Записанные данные
+---+
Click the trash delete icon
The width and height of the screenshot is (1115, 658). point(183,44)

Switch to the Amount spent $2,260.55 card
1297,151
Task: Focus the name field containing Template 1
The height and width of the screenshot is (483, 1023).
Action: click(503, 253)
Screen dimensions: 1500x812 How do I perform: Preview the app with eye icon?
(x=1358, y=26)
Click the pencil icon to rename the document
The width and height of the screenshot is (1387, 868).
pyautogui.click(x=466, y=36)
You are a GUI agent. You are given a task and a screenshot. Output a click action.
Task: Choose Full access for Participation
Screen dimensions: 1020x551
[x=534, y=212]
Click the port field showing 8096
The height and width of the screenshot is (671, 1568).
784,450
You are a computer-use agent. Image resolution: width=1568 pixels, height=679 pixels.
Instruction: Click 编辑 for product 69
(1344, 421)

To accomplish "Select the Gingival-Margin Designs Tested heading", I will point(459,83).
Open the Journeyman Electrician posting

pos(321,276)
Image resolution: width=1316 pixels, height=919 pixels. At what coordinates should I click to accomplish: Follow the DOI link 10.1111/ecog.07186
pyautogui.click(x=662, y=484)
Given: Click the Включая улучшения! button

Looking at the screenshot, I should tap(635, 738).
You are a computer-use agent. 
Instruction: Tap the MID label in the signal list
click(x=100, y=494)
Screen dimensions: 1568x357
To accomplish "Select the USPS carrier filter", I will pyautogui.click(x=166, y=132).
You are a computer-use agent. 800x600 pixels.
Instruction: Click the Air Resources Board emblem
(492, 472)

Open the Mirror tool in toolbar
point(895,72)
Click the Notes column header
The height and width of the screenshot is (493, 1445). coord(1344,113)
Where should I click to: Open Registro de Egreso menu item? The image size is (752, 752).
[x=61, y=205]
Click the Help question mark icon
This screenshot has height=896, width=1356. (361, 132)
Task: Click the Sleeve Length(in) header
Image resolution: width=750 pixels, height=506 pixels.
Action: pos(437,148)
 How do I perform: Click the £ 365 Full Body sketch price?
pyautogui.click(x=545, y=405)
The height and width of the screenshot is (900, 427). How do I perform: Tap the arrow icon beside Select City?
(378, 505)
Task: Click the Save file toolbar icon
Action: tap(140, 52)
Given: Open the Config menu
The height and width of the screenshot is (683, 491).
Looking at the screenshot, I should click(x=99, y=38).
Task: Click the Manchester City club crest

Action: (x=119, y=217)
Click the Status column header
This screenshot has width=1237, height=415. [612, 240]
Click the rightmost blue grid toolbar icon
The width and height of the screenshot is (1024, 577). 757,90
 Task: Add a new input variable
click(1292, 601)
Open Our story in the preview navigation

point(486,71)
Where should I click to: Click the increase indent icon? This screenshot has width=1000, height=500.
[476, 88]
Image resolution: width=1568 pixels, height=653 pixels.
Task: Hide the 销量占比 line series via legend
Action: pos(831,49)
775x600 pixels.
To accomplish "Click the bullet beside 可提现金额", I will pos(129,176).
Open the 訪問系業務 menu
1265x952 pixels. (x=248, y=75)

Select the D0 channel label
+---+
= Инструкция к заданию =
Пожалуйста, перепечатайте все приведенные выше данные строка за строкой, ничего не меняя.

= Письменный ответ =
Click the trash delete icon
The width and height of the screenshot is (1115, 658). point(183,44)

Switch to the Amount spent $2,260.55 card
1297,151
Task: Focus the name field containing Template 1
The height and width of the screenshot is (483, 1023).
Action: click(503, 253)
Screen dimensions: 1500x812 How do I perform: Preview the app with eye icon?
(x=1358, y=26)
Click the pencil icon to rename the document
The width and height of the screenshot is (1387, 868).
pyautogui.click(x=466, y=36)
You are a GUI agent. You are given a task and a screenshot. Output a click action.
Task: Choose Full access for Participation
Screen dimensions: 1020x551
[x=534, y=212]
Click the port field showing 8096
The height and width of the screenshot is (671, 1568).
784,450
You are a computer-use agent. Image resolution: width=1568 pixels, height=679 pixels.
Instruction: Click 编辑 for product 69
(1344, 421)

To accomplish "Select the Gingival-Margin Designs Tested heading", I will point(459,83).
Open the Journeyman Electrician posting

pos(321,276)
Image resolution: width=1316 pixels, height=919 pixels. At what coordinates should I click to accomplish: Follow the DOI link 10.1111/ecog.07186
pyautogui.click(x=662, y=484)
Given: Click the Включая улучшения! button

Looking at the screenshot, I should tap(635, 738).
You are a computer-use agent. 
Instruction: Tap the MID label in the signal list
click(x=100, y=494)
Screen dimensions: 1568x357
To accomplish "Select the USPS carrier filter", I will pyautogui.click(x=166, y=132).
You are a computer-use agent. 800x600 pixels.
Instruction: Click the Air Resources Board emblem
(492, 472)

Open the Mirror tool in toolbar
point(895,72)
Click the Notes column header
The height and width of the screenshot is (493, 1445). coord(1344,113)
Where should I click to: Open Registro de Egreso menu item? The image size is (752, 752).
[x=61, y=205]
Click the Help question mark icon
This screenshot has height=896, width=1356. (361, 132)
Task: Click the Sleeve Length(in) header
Image resolution: width=750 pixels, height=506 pixels.
Action: pos(437,148)
 How do I perform: Click the £ 365 Full Body sketch price?
pyautogui.click(x=545, y=405)
The height and width of the screenshot is (900, 427). How do I perform: Tap the arrow icon beside Select City?
(378, 505)
Task: Click the Save file toolbar icon
Action: tap(140, 52)
Given: Open the Config menu
The height and width of the screenshot is (683, 491).
Looking at the screenshot, I should click(x=99, y=38).
Task: Click the Manchester City club crest

Action: (x=119, y=217)
Click the Status column header
This screenshot has width=1237, height=415. [612, 240]
Click the rightmost blue grid toolbar icon
The width and height of the screenshot is (1024, 577). 757,90
 Task: Add a new input variable
click(1292, 601)
Open Our story in the preview navigation

point(486,71)
Where should I click to: Click the increase indent icon? This screenshot has width=1000, height=500.
[476, 88]
Image resolution: width=1568 pixels, height=653 pixels.
Task: Hide the 销量占比 line series via legend
Action: pos(831,49)
775x600 pixels.
To accomplish "Click the bullet beside 可提现金额", I will pos(129,176).
Open the 訪問系業務 menu
1265x952 pixels. (x=248, y=75)

Select the D0 channel label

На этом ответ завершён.